I am working on an implementation of a sparsely connected RNN cell.
The training of the cell is very slow. My code is not completely type stable and there are for sure some rookie mistakes as well.
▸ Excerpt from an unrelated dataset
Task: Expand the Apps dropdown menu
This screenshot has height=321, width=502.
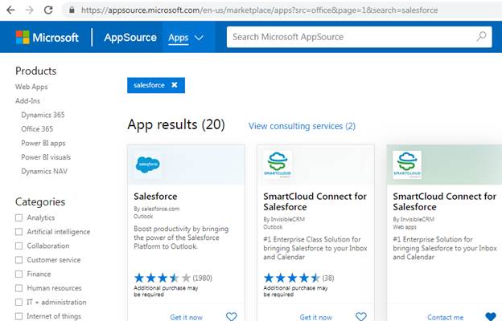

I hope that this is the only reason for the bad performance.
I would like to use this model as a basis for future work if it is possible to speed up the training.
abstract type Component end
abstract type CurrentComponent <:Component end
struct Mapper{V<:AbstractVector}
W::V
b::V
Mapper(W::V,b::V) where {V<:AbstractVector} = new{typeof(W)}(W,b)
end
Mapper(in::Integer) = Mapper(ones(Float32,in), zeros(Float32,in))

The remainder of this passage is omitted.